EXERCISE INSTRUCTIONS - A copy is needed of each line in the records that has the word "chevron".

DATA EXCERPTS -
---------------

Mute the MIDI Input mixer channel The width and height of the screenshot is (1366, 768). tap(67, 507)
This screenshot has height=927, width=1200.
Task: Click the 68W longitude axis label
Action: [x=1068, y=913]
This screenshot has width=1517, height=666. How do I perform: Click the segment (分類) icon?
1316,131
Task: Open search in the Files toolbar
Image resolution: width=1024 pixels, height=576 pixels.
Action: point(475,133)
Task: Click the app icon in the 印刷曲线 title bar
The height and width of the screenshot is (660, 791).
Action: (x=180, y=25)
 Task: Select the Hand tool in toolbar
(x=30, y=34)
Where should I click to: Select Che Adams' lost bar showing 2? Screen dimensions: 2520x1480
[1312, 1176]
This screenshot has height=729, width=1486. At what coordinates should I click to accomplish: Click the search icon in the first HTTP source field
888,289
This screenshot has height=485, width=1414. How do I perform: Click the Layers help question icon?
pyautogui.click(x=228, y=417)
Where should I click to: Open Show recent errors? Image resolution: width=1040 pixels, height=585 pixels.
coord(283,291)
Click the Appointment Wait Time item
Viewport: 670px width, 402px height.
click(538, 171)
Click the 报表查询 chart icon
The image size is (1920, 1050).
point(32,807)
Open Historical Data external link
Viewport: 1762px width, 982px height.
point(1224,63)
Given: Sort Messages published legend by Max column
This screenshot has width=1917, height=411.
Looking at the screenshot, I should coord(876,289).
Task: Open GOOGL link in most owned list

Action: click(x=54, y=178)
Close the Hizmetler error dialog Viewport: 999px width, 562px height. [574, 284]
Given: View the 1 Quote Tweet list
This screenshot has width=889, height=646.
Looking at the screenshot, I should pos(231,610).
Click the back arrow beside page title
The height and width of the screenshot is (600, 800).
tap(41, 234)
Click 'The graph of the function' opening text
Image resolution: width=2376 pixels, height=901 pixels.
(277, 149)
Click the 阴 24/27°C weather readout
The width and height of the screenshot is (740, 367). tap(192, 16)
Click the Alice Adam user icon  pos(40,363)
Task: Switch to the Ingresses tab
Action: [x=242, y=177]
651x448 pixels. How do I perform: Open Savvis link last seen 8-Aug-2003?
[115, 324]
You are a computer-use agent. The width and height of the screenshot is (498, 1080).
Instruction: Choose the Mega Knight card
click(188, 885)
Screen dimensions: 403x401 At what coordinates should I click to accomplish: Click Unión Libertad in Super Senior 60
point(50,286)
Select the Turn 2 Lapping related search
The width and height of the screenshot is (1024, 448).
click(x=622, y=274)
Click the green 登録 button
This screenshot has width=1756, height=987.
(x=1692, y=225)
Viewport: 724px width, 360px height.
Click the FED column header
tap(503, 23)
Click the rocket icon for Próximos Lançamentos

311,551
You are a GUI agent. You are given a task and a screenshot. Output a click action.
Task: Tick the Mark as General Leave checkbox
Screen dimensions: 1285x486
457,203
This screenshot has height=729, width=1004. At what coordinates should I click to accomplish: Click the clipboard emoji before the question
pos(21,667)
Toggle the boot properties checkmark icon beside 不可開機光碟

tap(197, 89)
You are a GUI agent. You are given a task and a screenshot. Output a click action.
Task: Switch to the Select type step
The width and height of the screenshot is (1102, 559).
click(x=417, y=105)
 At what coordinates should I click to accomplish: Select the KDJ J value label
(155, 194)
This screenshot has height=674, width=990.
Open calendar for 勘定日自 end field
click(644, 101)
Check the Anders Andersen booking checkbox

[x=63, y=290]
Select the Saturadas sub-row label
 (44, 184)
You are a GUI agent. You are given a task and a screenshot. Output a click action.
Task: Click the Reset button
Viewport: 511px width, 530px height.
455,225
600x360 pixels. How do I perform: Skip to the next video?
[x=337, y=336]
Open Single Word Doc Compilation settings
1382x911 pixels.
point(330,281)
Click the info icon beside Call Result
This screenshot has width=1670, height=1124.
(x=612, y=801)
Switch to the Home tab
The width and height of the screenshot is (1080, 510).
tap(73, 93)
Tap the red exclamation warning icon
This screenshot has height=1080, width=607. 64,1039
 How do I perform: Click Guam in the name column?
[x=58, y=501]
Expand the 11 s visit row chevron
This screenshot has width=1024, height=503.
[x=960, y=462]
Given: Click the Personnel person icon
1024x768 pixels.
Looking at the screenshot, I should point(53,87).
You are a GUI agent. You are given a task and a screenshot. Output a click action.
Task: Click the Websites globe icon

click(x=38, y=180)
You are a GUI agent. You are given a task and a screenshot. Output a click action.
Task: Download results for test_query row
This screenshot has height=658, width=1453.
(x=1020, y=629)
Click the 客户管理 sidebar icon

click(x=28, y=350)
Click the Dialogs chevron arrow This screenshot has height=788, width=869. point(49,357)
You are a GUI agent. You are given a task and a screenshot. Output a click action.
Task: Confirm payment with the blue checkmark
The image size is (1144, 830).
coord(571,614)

---------------

OUTPUT FOR THIS TASK -
Expand the 11 s visit row chevron
Click the Dialogs chevron arrow This screenshot has height=788, width=869. point(49,357)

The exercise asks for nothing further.